Stored data entries:
*** Begin section ***

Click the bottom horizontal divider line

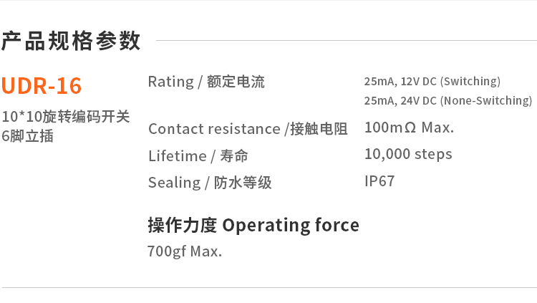pos(269,288)
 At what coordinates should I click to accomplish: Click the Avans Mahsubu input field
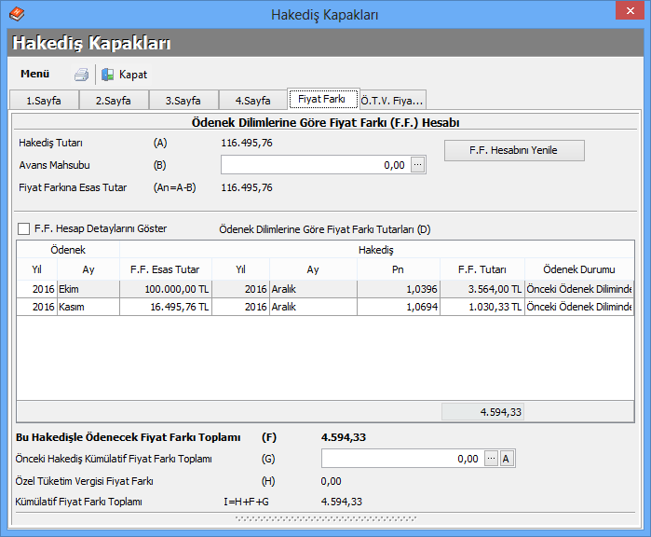314,165
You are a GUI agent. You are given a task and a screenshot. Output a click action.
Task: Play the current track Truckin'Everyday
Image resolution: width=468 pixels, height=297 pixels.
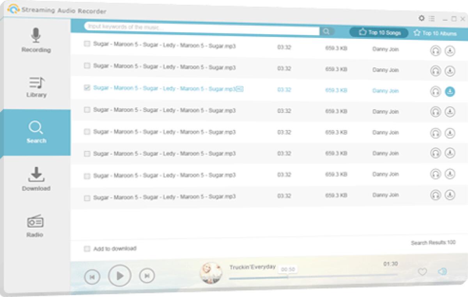point(120,275)
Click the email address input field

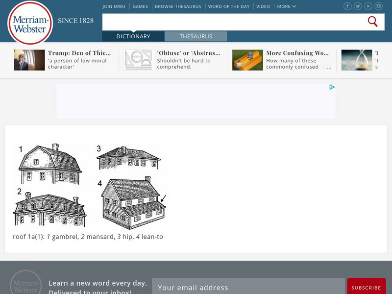coord(245,288)
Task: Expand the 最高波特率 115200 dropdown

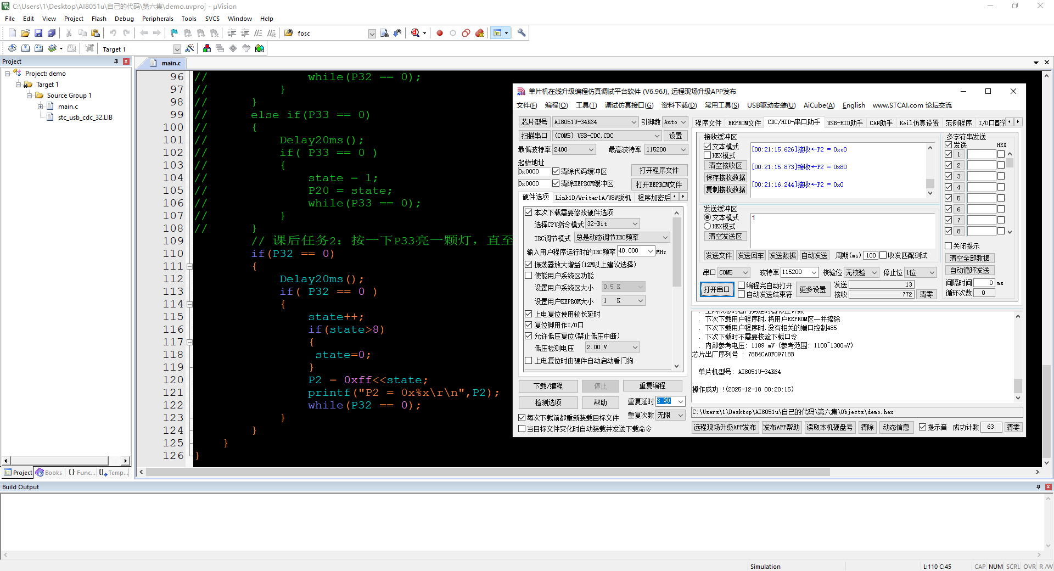Action: [x=683, y=149]
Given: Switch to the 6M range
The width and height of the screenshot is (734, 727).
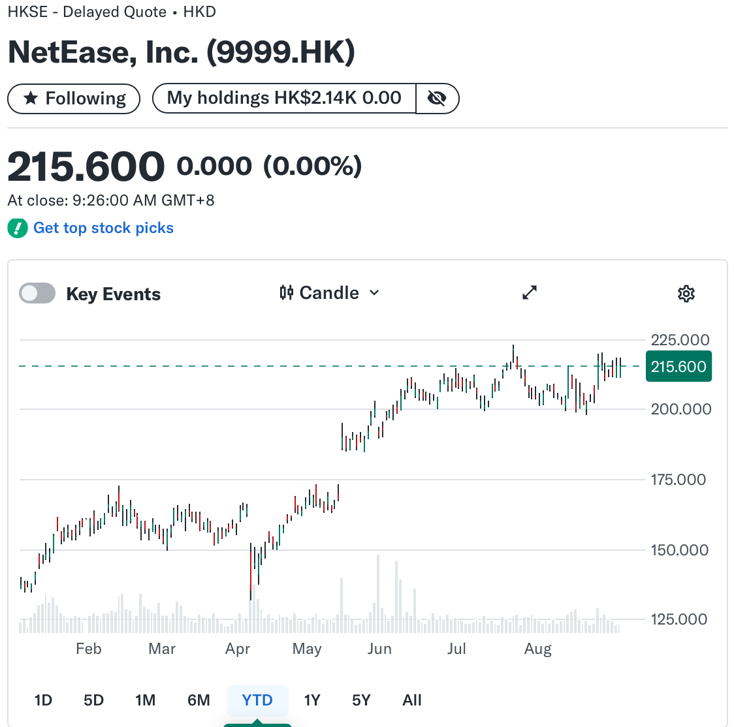Looking at the screenshot, I should pyautogui.click(x=199, y=700).
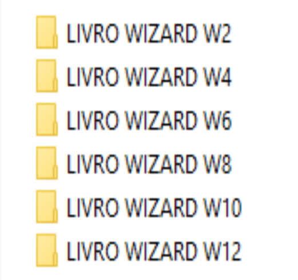Click the LIVRO WIZARD W4 folder icon
Viewport: 298px width, 280px height.
coord(47,76)
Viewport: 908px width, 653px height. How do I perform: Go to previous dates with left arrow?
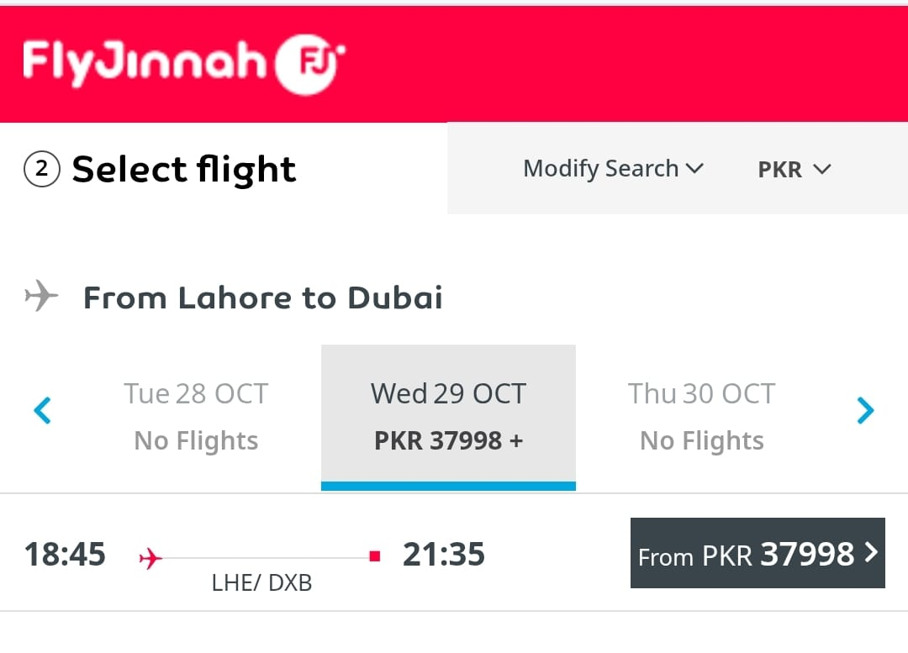[42, 411]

*** End section ***

## WHAT YOU NEED TO DO:
The lines to retype run from the one containing "Given: Switch to the 6M range" through the last line of the records above; write them exactly and skip the pictures.

## RESPONSE:
Given: Switch to the 6M range
The width and height of the screenshot is (734, 727).
Looking at the screenshot, I should pyautogui.click(x=199, y=700).
Click the LIVRO WIZARD W4 folder icon
Viewport: 298px width, 280px height.
coord(47,76)
Viewport: 908px width, 653px height. How do I perform: Go to previous dates with left arrow?
[42, 411]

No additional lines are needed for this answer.